**Work to complete**: Can you lay out the material from the line with "Click the save floppy disk icon" up to and including the line with "pyautogui.click(x=28, y=637)" as a Markdown table with the columns Row and Line, leaving out any blank lines?

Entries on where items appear

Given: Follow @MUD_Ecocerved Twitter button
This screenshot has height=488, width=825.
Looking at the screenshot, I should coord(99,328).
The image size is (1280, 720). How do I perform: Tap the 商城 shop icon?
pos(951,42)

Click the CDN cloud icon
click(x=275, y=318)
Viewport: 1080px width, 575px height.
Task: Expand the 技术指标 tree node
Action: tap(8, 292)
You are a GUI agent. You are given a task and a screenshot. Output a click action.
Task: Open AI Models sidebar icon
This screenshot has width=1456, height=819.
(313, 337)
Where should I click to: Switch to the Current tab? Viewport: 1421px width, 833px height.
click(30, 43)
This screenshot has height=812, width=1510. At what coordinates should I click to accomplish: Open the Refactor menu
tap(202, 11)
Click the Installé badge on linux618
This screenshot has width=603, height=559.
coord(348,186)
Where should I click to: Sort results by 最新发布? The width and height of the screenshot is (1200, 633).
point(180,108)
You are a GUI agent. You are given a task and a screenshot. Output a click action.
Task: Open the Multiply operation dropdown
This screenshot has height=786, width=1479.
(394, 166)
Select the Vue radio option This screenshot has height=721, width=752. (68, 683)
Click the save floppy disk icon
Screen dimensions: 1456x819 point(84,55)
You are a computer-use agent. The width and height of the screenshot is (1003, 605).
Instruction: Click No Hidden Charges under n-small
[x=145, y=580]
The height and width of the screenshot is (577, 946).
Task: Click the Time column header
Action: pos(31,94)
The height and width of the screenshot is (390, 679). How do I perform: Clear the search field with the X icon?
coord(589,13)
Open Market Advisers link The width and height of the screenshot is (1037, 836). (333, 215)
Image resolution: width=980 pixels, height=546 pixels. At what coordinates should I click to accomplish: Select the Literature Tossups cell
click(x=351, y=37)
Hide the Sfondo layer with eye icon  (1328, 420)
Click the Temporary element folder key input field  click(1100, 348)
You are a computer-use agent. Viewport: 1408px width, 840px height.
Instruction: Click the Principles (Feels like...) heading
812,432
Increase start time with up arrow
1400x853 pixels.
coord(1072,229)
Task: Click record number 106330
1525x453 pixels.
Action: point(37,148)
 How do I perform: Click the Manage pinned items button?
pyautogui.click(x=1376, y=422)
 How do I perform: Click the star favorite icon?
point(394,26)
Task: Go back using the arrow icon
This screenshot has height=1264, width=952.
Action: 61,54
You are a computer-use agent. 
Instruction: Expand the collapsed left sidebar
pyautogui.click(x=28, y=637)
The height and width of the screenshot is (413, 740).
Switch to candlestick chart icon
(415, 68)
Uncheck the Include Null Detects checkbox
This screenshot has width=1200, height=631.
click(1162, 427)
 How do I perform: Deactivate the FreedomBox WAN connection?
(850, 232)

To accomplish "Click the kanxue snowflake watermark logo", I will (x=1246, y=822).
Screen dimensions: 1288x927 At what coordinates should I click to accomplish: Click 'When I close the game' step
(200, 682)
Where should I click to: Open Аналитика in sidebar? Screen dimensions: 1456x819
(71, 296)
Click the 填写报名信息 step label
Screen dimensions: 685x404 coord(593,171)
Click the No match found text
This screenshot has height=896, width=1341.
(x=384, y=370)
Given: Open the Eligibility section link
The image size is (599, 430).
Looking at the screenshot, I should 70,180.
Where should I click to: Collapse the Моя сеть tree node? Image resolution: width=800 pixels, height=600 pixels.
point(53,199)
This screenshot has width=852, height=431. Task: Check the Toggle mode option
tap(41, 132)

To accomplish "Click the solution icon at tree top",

**Response below**:
| Row | Line |
|---|---|
| 1 | Click the save floppy disk icon |
| 2 | Screen dimensions: 1456x819 point(84,55) |
| 3 | You are a computer-use agent. The width and height of the screenshot is (1003, 605). |
| 4 | Instruction: Click No Hidden Charges under n-small |
| 5 | [x=145, y=580] |
| 6 | The height and width of the screenshot is (577, 946). |
| 7 | Task: Click the Time column header |
| 8 | Action: pos(31,94) |
| 9 | The height and width of the screenshot is (390, 679). How do I perform: Clear the search field with the X icon? |
| 10 | coord(589,13) |
| 11 | Open Market Advisers link The width and height of the screenshot is (1037, 836). (333, 215) |
| 12 | Image resolution: width=980 pixels, height=546 pixels. At what coordinates should I click to accomplish: Select the Literature Tossups cell |
| 13 | click(x=351, y=37) |
| 14 | Hide the Sfondo layer with eye icon  (1328, 420) |
| 15 | Click the Temporary element folder key input field  click(1100, 348) |
| 16 | You are a computer-use agent. Viewport: 1408px width, 840px height. |
| 17 | Instruction: Click the Principles (Feels like...) heading |
| 18 | 812,432 |
| 19 | Increase start time with up arrow |
| 20 | 1400x853 pixels. |
| 21 | coord(1072,229) |
| 22 | Task: Click record number 106330 |
| 23 | 1525x453 pixels. |
| 24 | Action: point(37,148) |
| 25 |  How do I perform: Click the Manage pinned items button? |
| 26 | pyautogui.click(x=1376, y=422) |
| 27 |  How do I perform: Click the star favorite icon? |
| 28 | point(394,26) |
| 29 | Task: Go back using the arrow icon |
| 30 | This screenshot has height=1264, width=952. |
| 31 | Action: 61,54 |
| 32 | You are a computer-use agent.  |
| 33 | Instruction: Expand the collapsed left sidebar |
| 34 | pyautogui.click(x=28, y=637) |